* _Required work_
1. In the Metropolis-Hastings passage, which algorithm do the rstan and rstanarm packages use?
2. Reproduce the section of the Metropolis-Hastings passage starting with "1. Scenario 1: \(f(\mu'|y)" and going on through "2: \(f(\mu'|y) < f(\mu|y)\)".

* _Selected extract_
□ □ □ □ □ □ □

This is indeed the case for any Metropolis-Hastings algorithm. And we can prove it. First, we need to calculate the movement probabilities \(P(\mu \to \mu')\) and \(P(\mu' \to \mu)\). Consider the former. For the tour to move from \(\mu\) to \(\mu'\), two things must happen: we need to propose \(\mu'\) and then accept the proposal. The associated probabilities of these two events are described by \(q(\mu'|\mu)\) and \(\alpha\) (7.3), respectively. It follows that the chain moves from \(\mu\) to \(\mu'\) with probability

\[P(\mu \to \mu') = q(\mu'|\mu) \cdot \min\left\lbrace 1, \; \frac{f(\mu'|y)}{f(\mu|y)} \frac{q(\mu|\mu')}{q(\mu'|\mu)} \right\rbrace .\]

Similarly, the chain moves from \(\mu'\) to \(\mu\) with probability

\[P(\mu' \to \mu) = q(\mu|\mu') \cdot \min\left\lbrace 1, \; \frac{f(\mu|y)}{f(\mu'|y)}\frac{q(\mu'|\mu)}{q(\mu|\mu')} \right\rbrace .\]

To simplify the ratio of movement probabilities \(P(\mu \to \mu') / P(\mu' \to \mu)\), consider the two potential scenarios:

  1. Scenario 1: \(f(\mu'|y) \ge f(\mu|y)\)
    When \(\mu'\) is at least as plausible as \(\mu\), \(P(\mu \to \mu')\) simplifies to \(q(\mu'|\mu)\) and
    \[\frac{P(\mu \to \mu')}{P(\mu' \to \mu)} = \frac{q(\mu'|\mu)}{q(\mu|\mu') \frac{f(\mu|y)}{f(\mu'|y)}\frac{q(\mu'|\mu)}{q(\mu|\mu')} } = \frac{f(\mu'|y)}{f(\mu|y)} .\]

  2. Scenario 2: \(f(\mu'|y) < f(\mu|y)\)
    When \(\mu'\) is less plausible than \(\mu\), \(P(\mu' \to \mu)\) simplifies to \(q(\mu|\mu')\) and

    \[\frac{P(\mu \to \mu')}{P(\mu' \to \mu)} = \frac{q(\mu'|\mu) \frac{f(\mu'|y)}{f(\mu|y)}\frac{q(\mu|\mu')}{q(\mu'|\mu)}}{q(\mu|\mu')} = \frac{f(\mu'|y)}{f(\mu|y)} .\]

Thus, no matter the scenario, the Metropolis-Hastings algorithm preserves the relative likelihood of any pair of values \(\mu\) and \(\mu'\)!

7.7 Variations on the theme

We’ve merely considered one MCMC algorithm here, the Metropolis-Hastings. Though powerful, this algorithm has its limits. In Chapter 7, we used the Metropolis-Hastings to simulate Normal-Normal and Beta-Binomial posteriors with single parameters \(\mu\) and \(\pi\), respectively. In future chapters, our Bayesian models will grow to include lots of parameters. Tuning a Metropolis-Hastings algorithm to adequately explore each of these parameters gets unwieldy. Yet even when it reaches its own limits of utility, the Metropolis-Hastings serves as the foundation for a more flexible set of MCMC tools, including the adaptive Metropolis-Hastings, Gibbs, and Hamiltonian Monte Carlo (HMC) algorithms. Among these, HMC is the algorithm utilized by the rstan and rstanarm packages.

□ □ □ □ □ □ □

* _Data segment_

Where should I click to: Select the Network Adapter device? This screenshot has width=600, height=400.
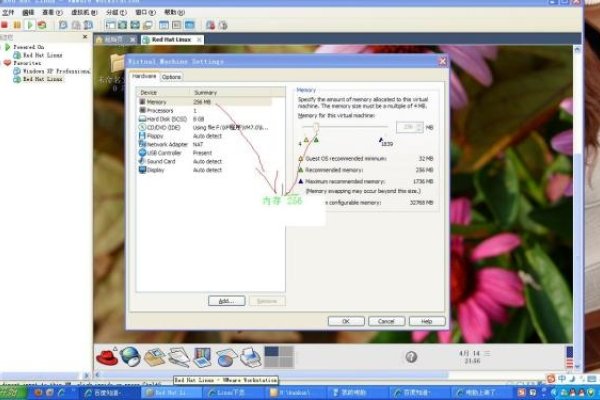click(x=166, y=144)

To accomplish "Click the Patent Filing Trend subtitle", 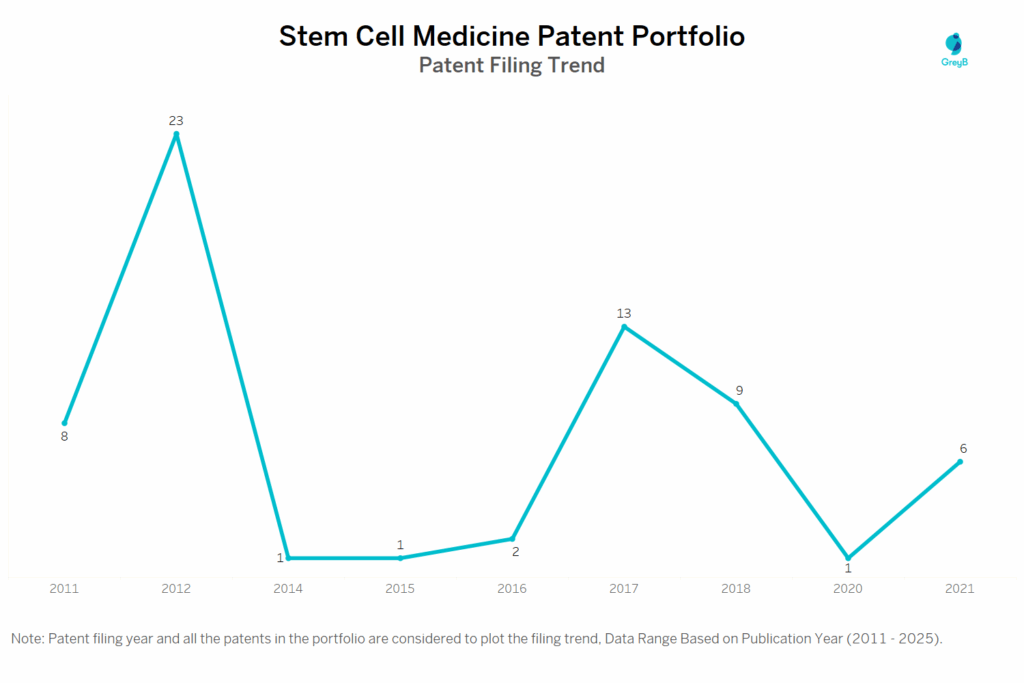I will [x=511, y=66].
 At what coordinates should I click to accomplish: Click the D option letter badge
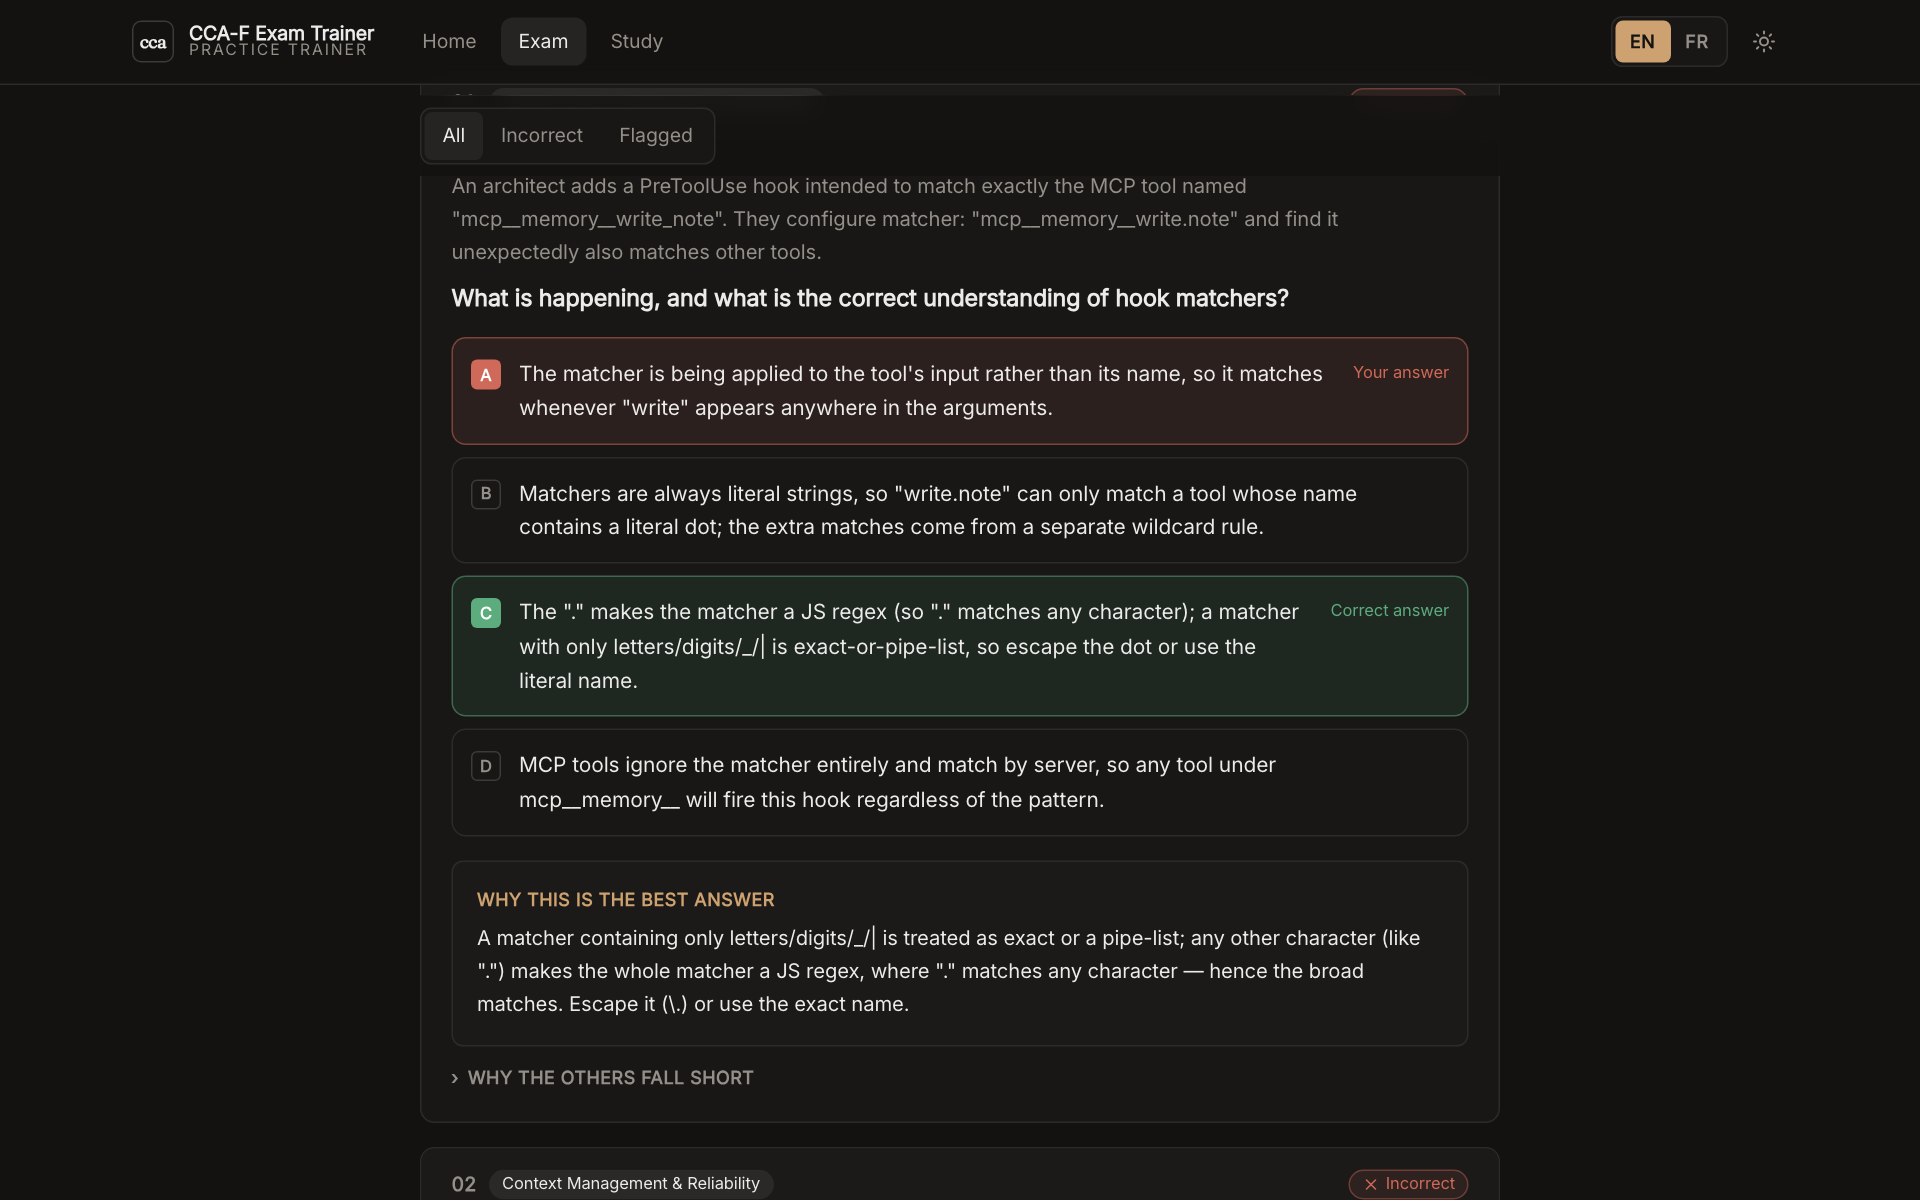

□ □ □ □ □ □ □

* _Per-task outputs_
1. Hamiltonian Monte Carlo (HMC)

2.
1. Scenario 1: \(f(\mu'|y) \ge f(\mu|y)\)
    When \(\mu'\) is at least as plausible as \(\mu\), \(P(\mu \to \mu')\) simplifies to \(q(\mu'|\mu)\) and
    \[\frac{P(\mu \to \mu')}{P(\mu' \to \mu)} = \frac{q(\mu'|\mu)}{q(\mu|\mu') \frac{f(\mu|y)}{f(\mu'|y)}\frac{q(\mu'|\mu)}{q(\mu|\mu')} } = \frac{f(\mu'|y)}{f(\mu|y)} .\]

  2. Scenario 2: \(f(\mu'|y) < f(\mu|y)\)